▶ THE DATA:

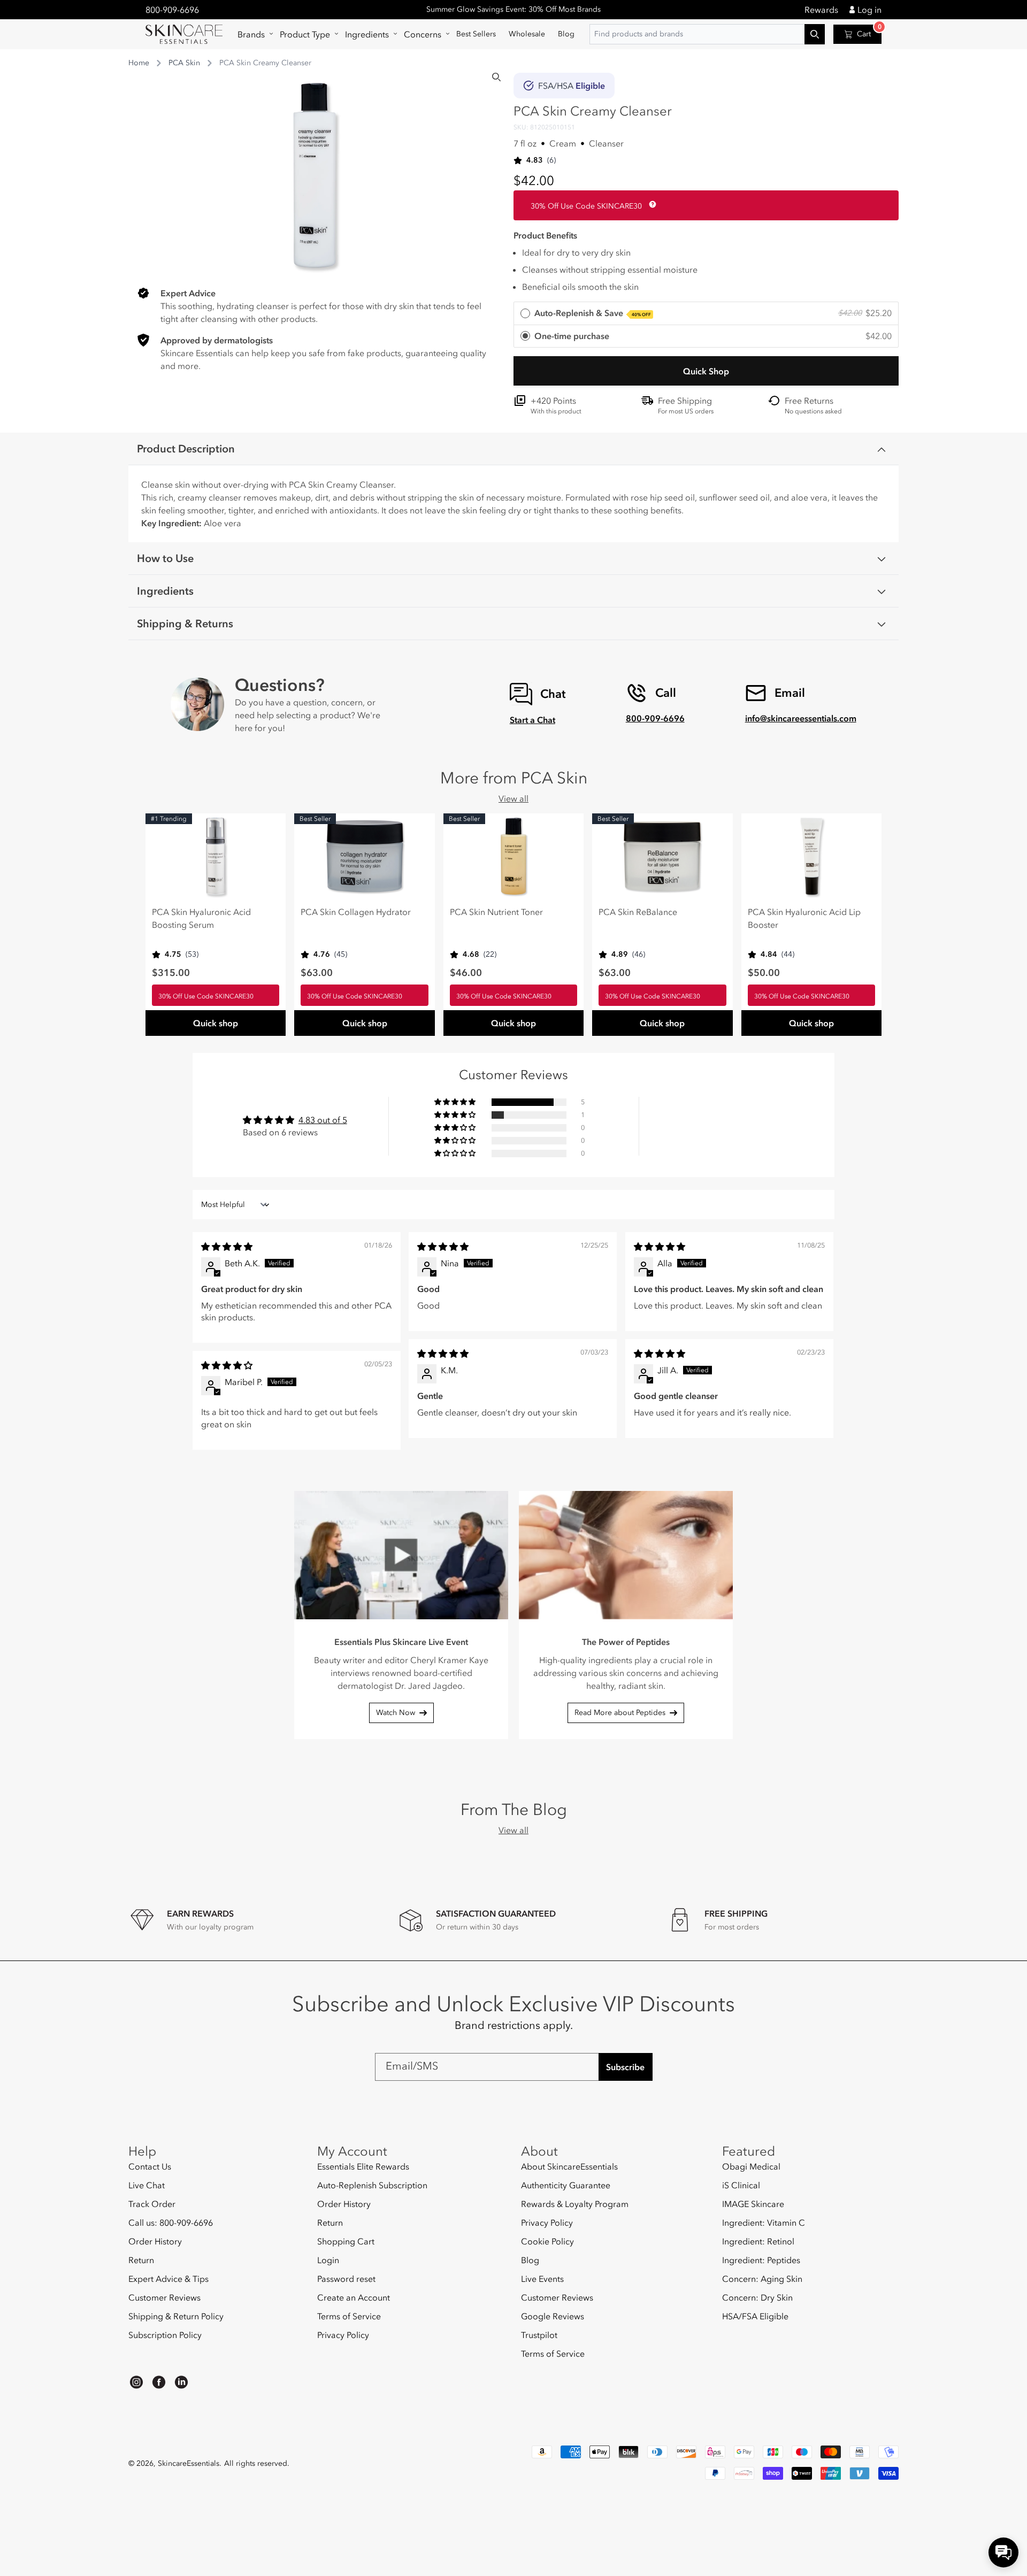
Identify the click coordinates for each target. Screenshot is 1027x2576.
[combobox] (707, 34)
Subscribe (625, 2067)
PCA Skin (184, 62)
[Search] (496, 77)
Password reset (346, 2278)
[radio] (706, 313)
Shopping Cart (345, 2241)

▶ WHAT IS REQUIRED: If a record holds a picture, leave the picture out and copy the rest exactly.

▶ EXPECTED ANSWER:
Identify the click coordinates for each target. Screenshot is 1027x2576.
[combobox] (707, 34)
Subscribe (625, 2067)
PCA Skin (184, 62)
[Search] (496, 77)
Password reset (346, 2278)
[radio] (706, 313)
Shopping Cart (345, 2241)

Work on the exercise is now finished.